The UK's defence body has conscripted French defence firm Thales to develop a drone program to defuse underwater mines in a £17 million contract.

The 18-month project will see a consortium including BAE systems and led by Thales to create autonomous boats and submarines that can be operated remotely by Royal Navy vessels, improving safety and accuracy.

The UK will also work with the French defence body to develop two vehicles - an unmanned surface boat with sonar as well as a captain-less submarine.

The systems, meeting the operational requirements of both nations, incorporate state-of-the-art technologies including very high-resolution multiview imaging sonars and sophisticated analysis tools to provide unparalleled levels of performance in automatic threat recognition and classification.

"Both the UK and France recognise the potential for unmanned vehicles to counter the threat of sea-mines," The Ministry of Defence's chief of materiel Bernard Gray said.

If successful, the sea drones will be offered on the export market as part of the UK industry's 'Maritime Intelligent Systems'.

Other autonomous systems like the development of driverless cars, robot surgeons and automated farming within the UK are tipped to transform the economy - but only if Britain brushes off competition from the US, South Korea, China, Japan, France and Germany.

But the estimated £327 million government spending in the field needs to be better managed to beat off international competition, a report last week found.

Defence minister Philip Dunne said: "The development of unmanned maritime systems is a new and exciting area for both the UK and France. By working together and drawing on a common vision for unmanned underwater systems, we will be able to explore the military, technological, financial and skills benefits that developing this maritime capability could bring."

Private firms like Facebook and Amazon also made announcements about their drone programmes last week.

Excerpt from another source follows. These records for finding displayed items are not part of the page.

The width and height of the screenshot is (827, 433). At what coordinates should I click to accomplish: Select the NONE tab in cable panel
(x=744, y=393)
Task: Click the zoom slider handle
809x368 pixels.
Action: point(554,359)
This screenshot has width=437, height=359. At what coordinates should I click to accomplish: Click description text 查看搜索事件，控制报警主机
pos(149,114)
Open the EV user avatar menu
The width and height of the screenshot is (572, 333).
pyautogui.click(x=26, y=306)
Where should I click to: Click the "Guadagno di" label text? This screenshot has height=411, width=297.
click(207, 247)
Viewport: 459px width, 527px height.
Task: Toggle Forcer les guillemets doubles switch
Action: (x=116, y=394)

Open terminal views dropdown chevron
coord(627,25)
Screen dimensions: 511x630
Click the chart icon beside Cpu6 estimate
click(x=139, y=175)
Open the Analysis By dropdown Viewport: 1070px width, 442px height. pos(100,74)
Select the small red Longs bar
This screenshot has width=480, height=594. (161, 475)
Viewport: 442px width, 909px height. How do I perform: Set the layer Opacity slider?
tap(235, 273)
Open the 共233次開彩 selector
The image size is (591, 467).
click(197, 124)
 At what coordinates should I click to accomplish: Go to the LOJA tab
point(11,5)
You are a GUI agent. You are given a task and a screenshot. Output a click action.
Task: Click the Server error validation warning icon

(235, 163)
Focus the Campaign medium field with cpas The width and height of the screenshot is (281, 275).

Facebook sent a machine named Aquila up into UK skies to test whether internet connection can be beamed down to users on the ground. Aquila is part of a wider project to serve remote areas in the world with internet.

In addition, Amazon was given the green light after an eight-month wait from the US aviation authorities, to see if it could test its Prime Air service which will see drones deliver a package to a customer's door within half an hour.